◆ **ENTRIES SHOWN**
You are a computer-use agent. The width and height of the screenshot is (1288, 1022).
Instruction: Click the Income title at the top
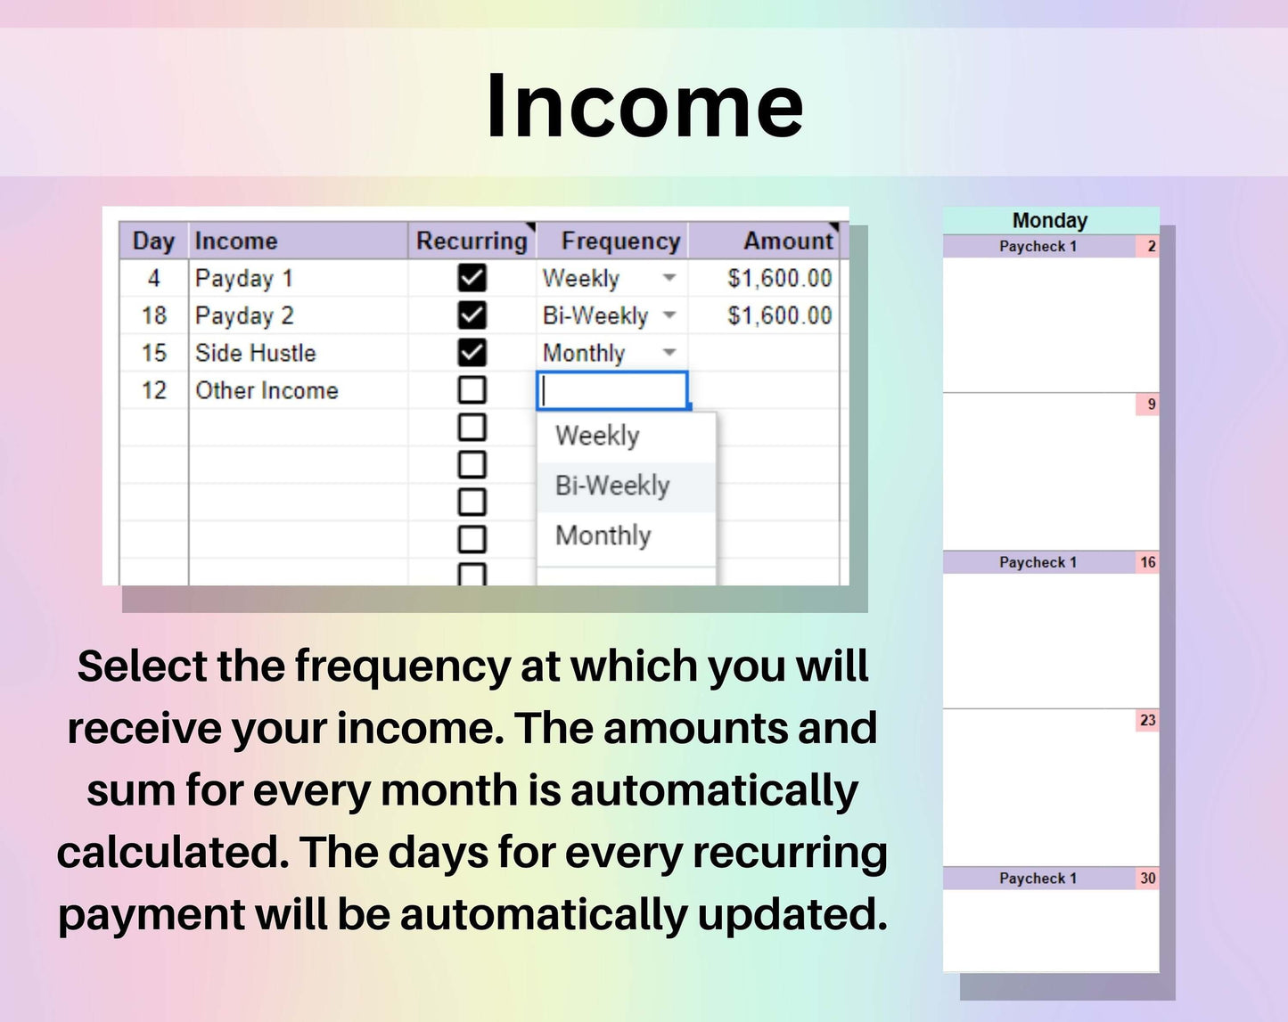click(x=644, y=107)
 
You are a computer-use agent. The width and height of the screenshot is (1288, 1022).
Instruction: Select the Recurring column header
click(x=472, y=241)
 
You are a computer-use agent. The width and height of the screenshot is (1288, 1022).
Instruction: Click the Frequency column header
click(x=620, y=241)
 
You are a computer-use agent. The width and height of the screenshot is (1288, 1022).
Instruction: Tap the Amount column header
click(x=788, y=241)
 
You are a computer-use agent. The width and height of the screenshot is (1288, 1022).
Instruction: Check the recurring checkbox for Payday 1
click(x=472, y=278)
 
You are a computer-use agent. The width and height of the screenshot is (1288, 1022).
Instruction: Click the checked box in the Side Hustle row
click(x=472, y=353)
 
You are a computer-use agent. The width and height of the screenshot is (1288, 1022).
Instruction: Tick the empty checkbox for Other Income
click(x=472, y=389)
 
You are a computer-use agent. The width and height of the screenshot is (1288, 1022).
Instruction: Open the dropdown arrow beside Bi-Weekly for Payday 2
click(x=669, y=315)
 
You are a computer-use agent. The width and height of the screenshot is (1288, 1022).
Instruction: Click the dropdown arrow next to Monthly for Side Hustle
click(x=669, y=352)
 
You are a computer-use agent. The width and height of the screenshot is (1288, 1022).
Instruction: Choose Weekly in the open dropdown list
click(x=597, y=436)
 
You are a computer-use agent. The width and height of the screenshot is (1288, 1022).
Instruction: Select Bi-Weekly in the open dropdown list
click(x=612, y=486)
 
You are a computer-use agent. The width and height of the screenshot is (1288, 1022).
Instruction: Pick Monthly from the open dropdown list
click(x=603, y=536)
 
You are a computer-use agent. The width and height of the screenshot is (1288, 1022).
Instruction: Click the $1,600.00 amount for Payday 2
click(x=779, y=315)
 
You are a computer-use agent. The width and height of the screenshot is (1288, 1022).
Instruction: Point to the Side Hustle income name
click(x=255, y=353)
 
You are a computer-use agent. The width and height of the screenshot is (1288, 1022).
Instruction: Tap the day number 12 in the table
click(x=154, y=390)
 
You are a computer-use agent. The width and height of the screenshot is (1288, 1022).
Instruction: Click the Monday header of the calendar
click(x=1050, y=220)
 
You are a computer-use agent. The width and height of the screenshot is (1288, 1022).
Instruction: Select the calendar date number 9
click(x=1151, y=404)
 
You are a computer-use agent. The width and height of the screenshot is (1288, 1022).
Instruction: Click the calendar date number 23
click(x=1148, y=720)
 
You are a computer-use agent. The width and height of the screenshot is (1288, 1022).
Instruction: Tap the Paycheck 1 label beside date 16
click(x=1038, y=562)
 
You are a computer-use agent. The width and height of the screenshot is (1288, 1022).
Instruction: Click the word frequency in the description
click(x=402, y=666)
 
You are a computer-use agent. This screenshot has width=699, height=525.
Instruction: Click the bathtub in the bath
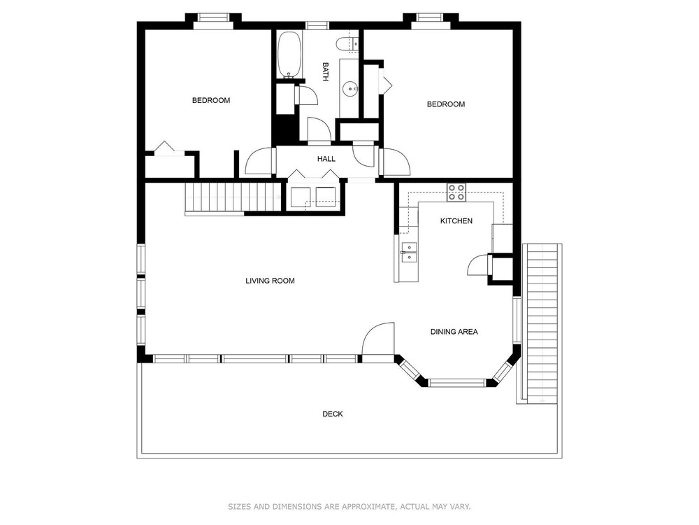click(290, 55)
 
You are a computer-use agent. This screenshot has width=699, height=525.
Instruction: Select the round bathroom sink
click(350, 89)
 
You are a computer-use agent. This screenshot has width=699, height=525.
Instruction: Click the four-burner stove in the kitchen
click(456, 192)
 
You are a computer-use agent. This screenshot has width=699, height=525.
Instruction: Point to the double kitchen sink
click(409, 253)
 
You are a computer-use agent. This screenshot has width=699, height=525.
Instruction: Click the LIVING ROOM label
click(270, 281)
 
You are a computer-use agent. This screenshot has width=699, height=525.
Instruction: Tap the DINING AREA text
click(454, 332)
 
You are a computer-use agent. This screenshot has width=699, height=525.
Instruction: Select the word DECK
click(333, 414)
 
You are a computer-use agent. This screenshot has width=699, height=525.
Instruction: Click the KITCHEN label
click(456, 221)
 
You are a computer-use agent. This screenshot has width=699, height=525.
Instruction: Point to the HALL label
click(326, 159)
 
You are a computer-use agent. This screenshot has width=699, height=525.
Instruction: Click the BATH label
click(326, 71)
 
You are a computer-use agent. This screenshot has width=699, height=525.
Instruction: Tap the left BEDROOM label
click(211, 100)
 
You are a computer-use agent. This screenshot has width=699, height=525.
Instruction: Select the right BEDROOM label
click(446, 104)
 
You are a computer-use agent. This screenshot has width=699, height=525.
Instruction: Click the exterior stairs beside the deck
click(542, 323)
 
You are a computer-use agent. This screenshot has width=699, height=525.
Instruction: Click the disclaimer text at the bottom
click(350, 507)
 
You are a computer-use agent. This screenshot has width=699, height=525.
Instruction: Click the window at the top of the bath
click(317, 25)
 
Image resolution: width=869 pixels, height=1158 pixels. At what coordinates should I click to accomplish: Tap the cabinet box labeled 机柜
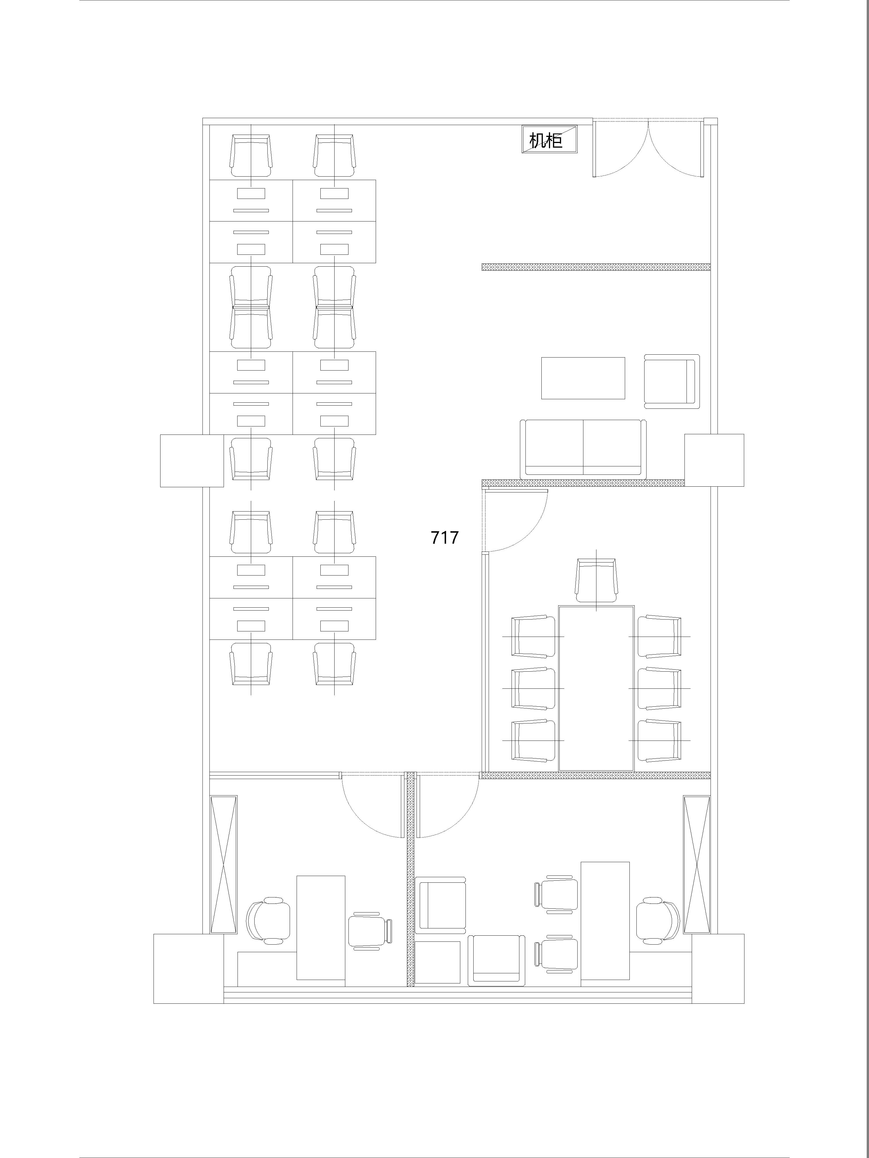click(549, 139)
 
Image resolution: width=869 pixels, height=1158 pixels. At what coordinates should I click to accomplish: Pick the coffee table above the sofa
click(583, 378)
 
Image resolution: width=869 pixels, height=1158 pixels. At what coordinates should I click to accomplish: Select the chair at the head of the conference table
click(596, 580)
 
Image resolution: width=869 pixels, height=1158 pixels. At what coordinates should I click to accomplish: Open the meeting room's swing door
click(516, 521)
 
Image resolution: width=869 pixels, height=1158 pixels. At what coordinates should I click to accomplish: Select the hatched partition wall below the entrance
click(596, 267)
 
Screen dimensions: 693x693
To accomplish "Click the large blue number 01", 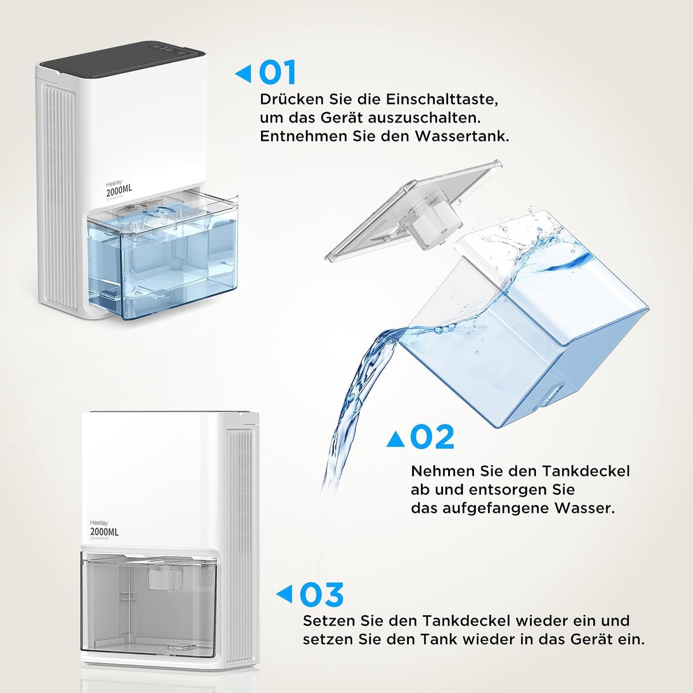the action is click(x=277, y=73).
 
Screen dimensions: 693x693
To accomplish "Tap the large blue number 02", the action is click(x=432, y=437).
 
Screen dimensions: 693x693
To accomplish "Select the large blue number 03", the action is click(x=322, y=594).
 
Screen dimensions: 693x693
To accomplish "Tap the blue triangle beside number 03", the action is click(x=284, y=594).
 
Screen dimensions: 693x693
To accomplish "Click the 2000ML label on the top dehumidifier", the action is click(x=119, y=190).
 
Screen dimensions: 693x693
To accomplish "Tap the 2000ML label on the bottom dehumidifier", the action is click(x=105, y=532).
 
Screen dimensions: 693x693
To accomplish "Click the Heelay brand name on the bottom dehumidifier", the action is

◆ **SET TASK**
Reproduce the data from its very start through the line containing "click(x=472, y=389)", with both ends included, and leave the pictures out.

◆ **SOLUTION FOR THIS TASK**
You are a computer-use agent. The width and height of the screenshot is (1288, 1022).
Instruction: Click the Income title at the top
click(x=644, y=107)
 
You are a computer-use agent. The width and height of the screenshot is (1288, 1022).
Instruction: Select the Recurring column header
click(x=472, y=241)
 
You are a computer-use agent. The width and height of the screenshot is (1288, 1022).
Instruction: Click the Frequency column header
click(x=620, y=241)
 
You are a computer-use agent. The width and height of the screenshot is (1288, 1022).
Instruction: Tap the Amount column header
click(x=788, y=241)
 
You are a computer-use agent. The width and height of the screenshot is (1288, 1022).
Instruction: Check the recurring checkbox for Payday 1
click(x=472, y=278)
 
You are a computer-use agent. The width and height of the screenshot is (1288, 1022).
Instruction: Click the checked box in the Side Hustle row
click(x=472, y=353)
 
You are a computer-use agent. The width and height of the screenshot is (1288, 1022).
Instruction: Tick the empty checkbox for Other Income
click(x=472, y=389)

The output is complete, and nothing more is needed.